## Task brief
Rewrite the listing from the line containing "The width and" through the end, putting "Downloads" in place of "Reports" and leaving everything else unchanged. Omit the pictures.

━━━ Recorded data ━━━

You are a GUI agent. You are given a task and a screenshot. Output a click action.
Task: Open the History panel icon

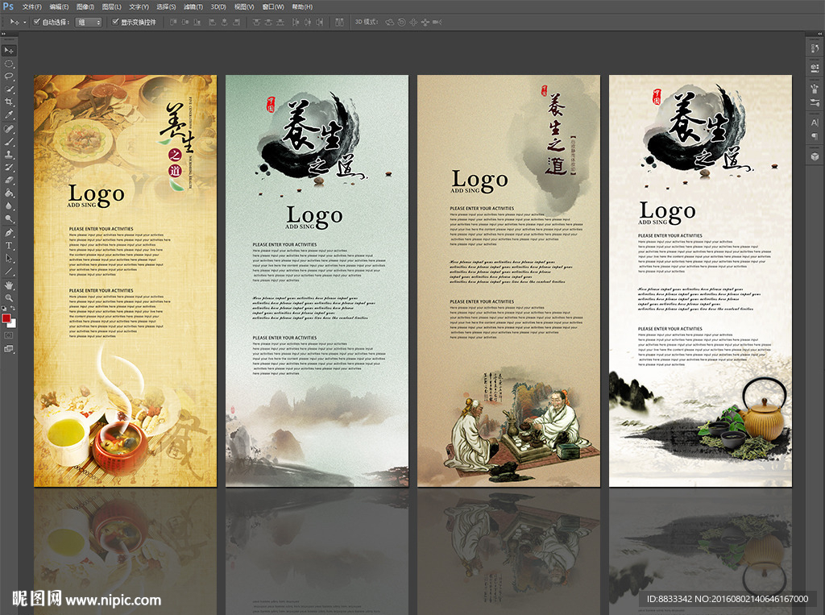pyautogui.click(x=814, y=49)

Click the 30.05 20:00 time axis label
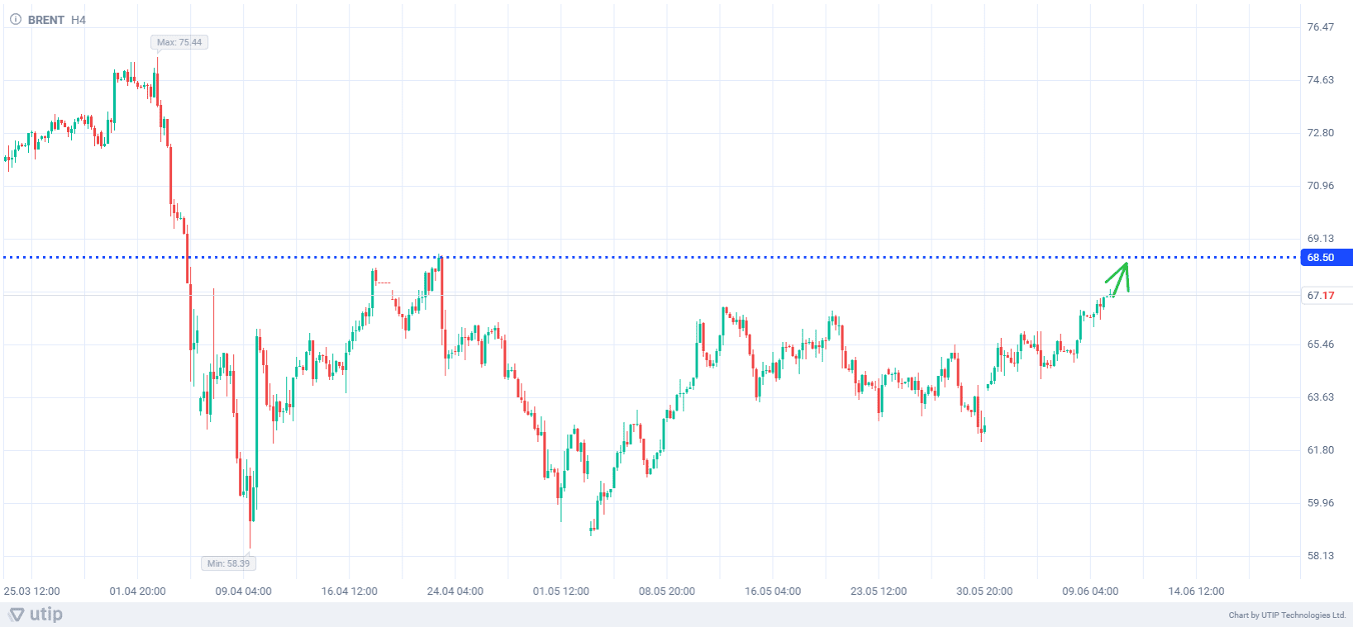tap(984, 591)
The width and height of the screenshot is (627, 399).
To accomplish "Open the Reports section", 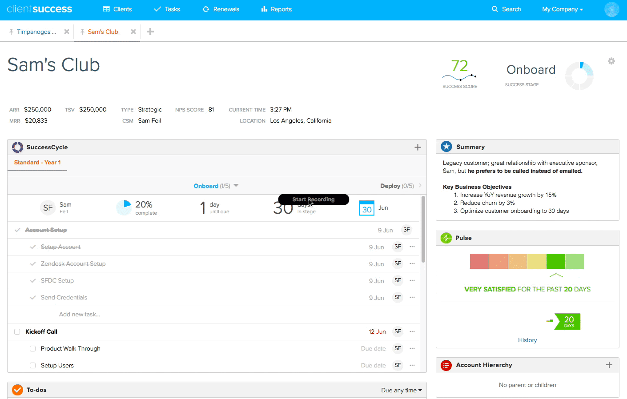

━━━

## Worked solution
The width and height of the screenshot is (627, 399).
To accomplish "Open the Downloads section", 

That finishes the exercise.